August 26, 2005
There are 1.3 million customers without power after Hurricane Katrina slammed into Florida's southeastern coast last night.
Katrina slammed into Florida causing at least four deaths along with power outages, and major flooding. Katrina was downgraded to a tropical storm, but has since been upgraded to hurricane again. The threat to Florida is far from over.
Hurricane Katrina crashed ashore, packing 80mph to 100mph winds, knocking down an interstate bridge near Miami, which was under construction.
The category one storm also overturned a semi-truck, which was left dangling over the guard rails. The driver made it out alive.

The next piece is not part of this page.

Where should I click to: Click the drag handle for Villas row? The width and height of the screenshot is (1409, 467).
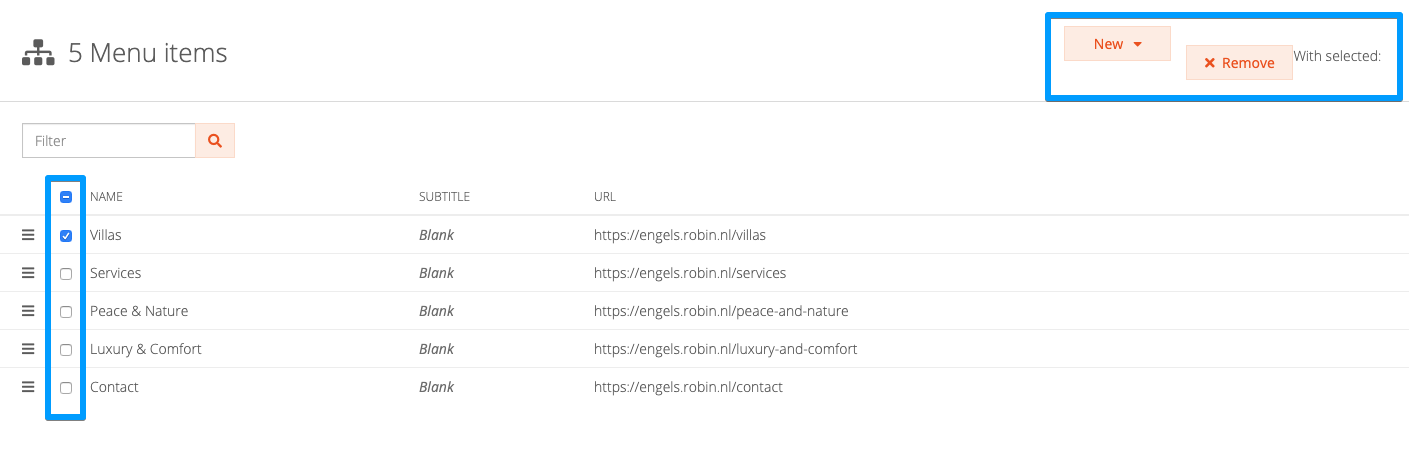(28, 235)
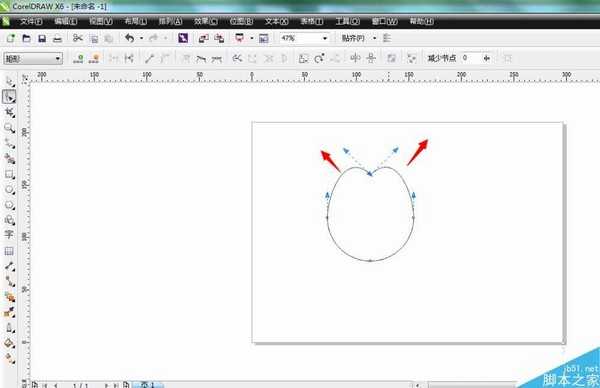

Some residents weren't as fortunate, at least four people are dead, two of them were killed when trees fell on top of them. Emergency management officials are urging everyone to stay inside.
"We want to stress that it's still not safe to go out there," said Chief Carlos Castillo, the Director of Emergency Management Services, in Miami-Dade County.

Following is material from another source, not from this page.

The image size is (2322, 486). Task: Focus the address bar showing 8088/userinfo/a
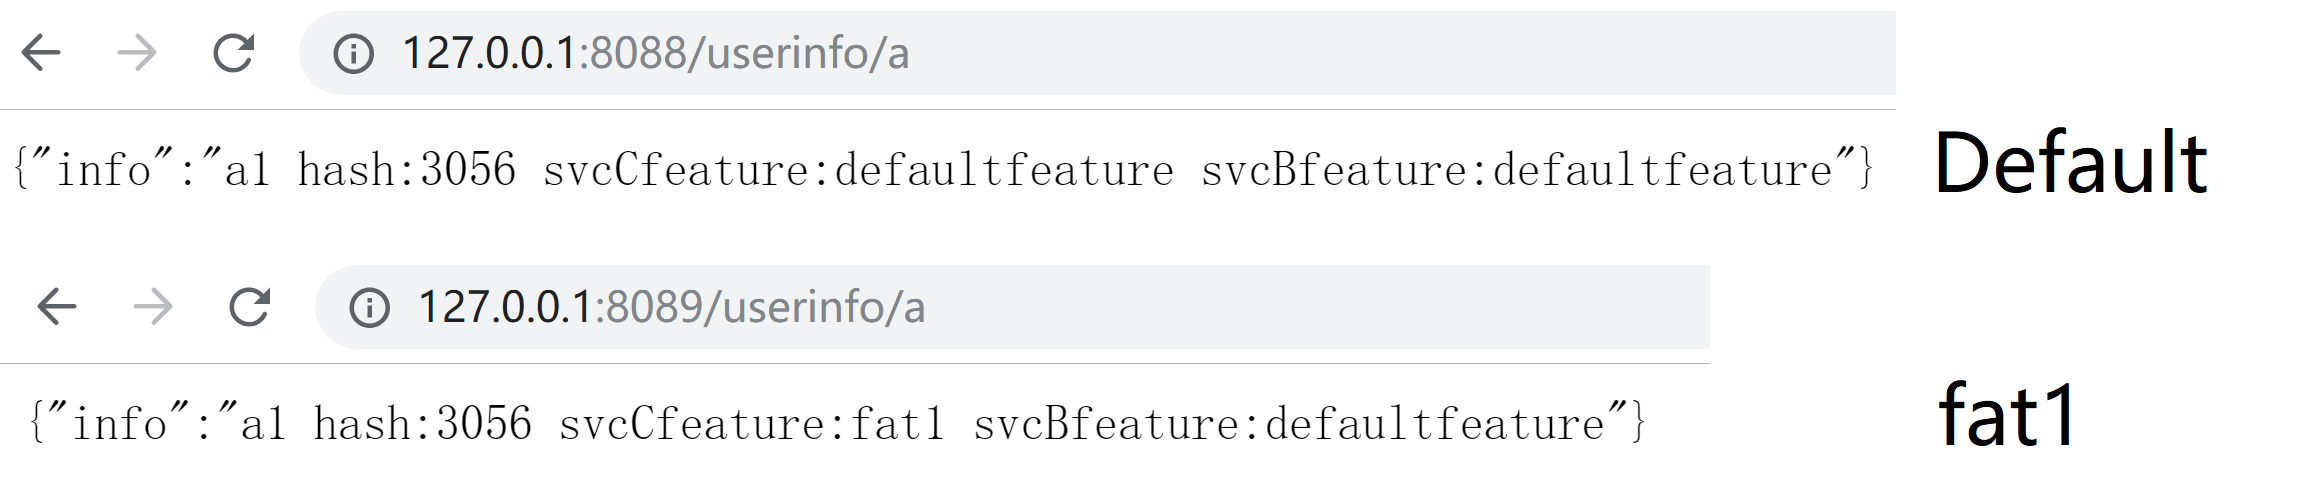point(1097,53)
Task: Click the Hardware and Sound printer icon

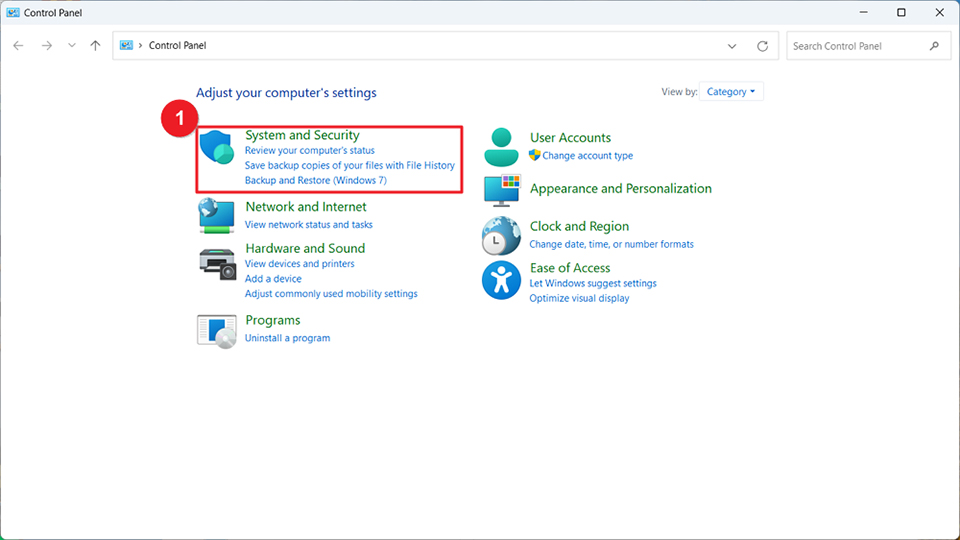Action: 216,262
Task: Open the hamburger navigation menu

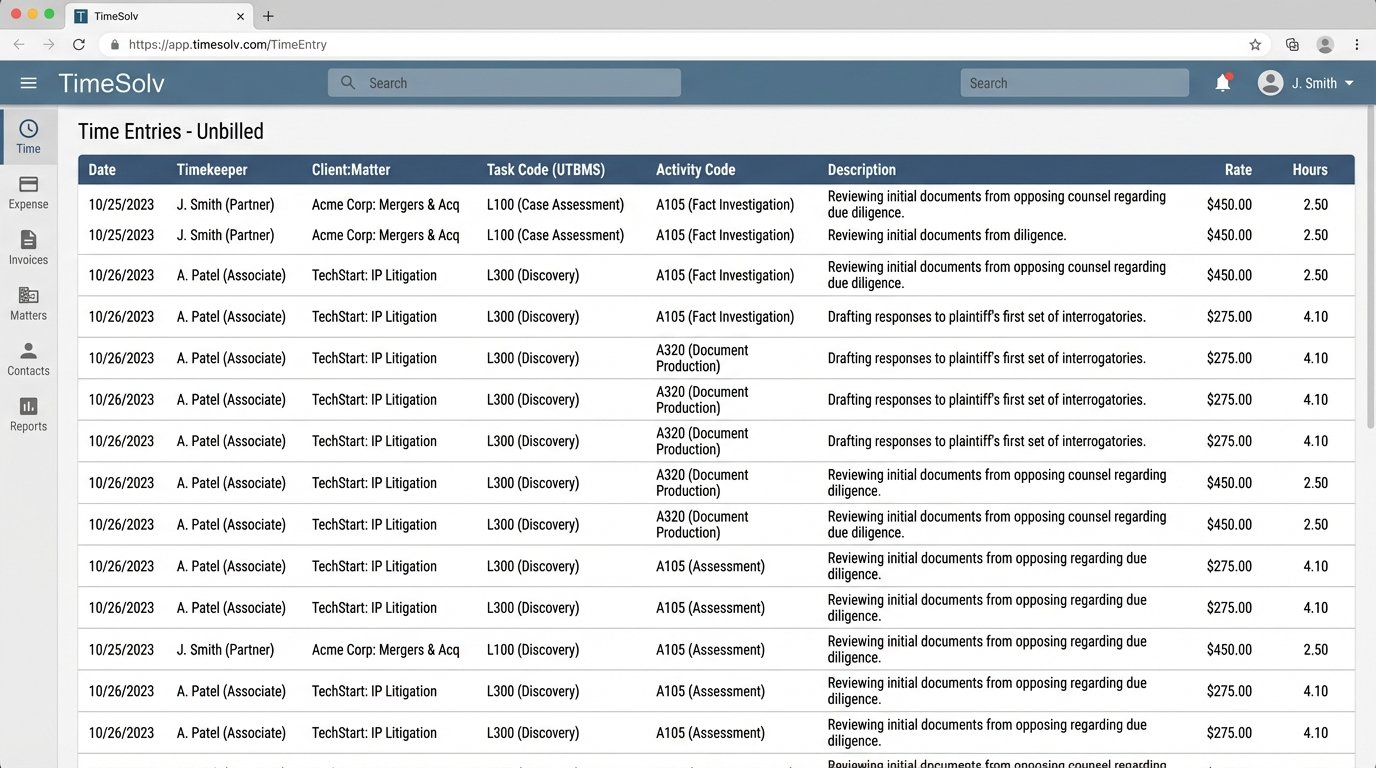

Katrina ripped down power lines, leaving nearly a million and a half people without electricity. Police had to block off roads strewn with live wires and downed trees that were ripped out of the ground.
"Whatever we've seen out there, it is dangerous to be out there because of downed power lines, because of power out in a lot of areas and it's not safe to be driving there. In addition, the potential flooding is going to increase," added Chief Castillo.
Many residents admit they didn't take the category one storm that seriously. Katrina's wrath now has them thinking twice.
Hurricane Katrina has been downgraded to a tropical storm, but is expected to head into the gulf later this morning. The next projected target is Florida again, this time in the panhandle.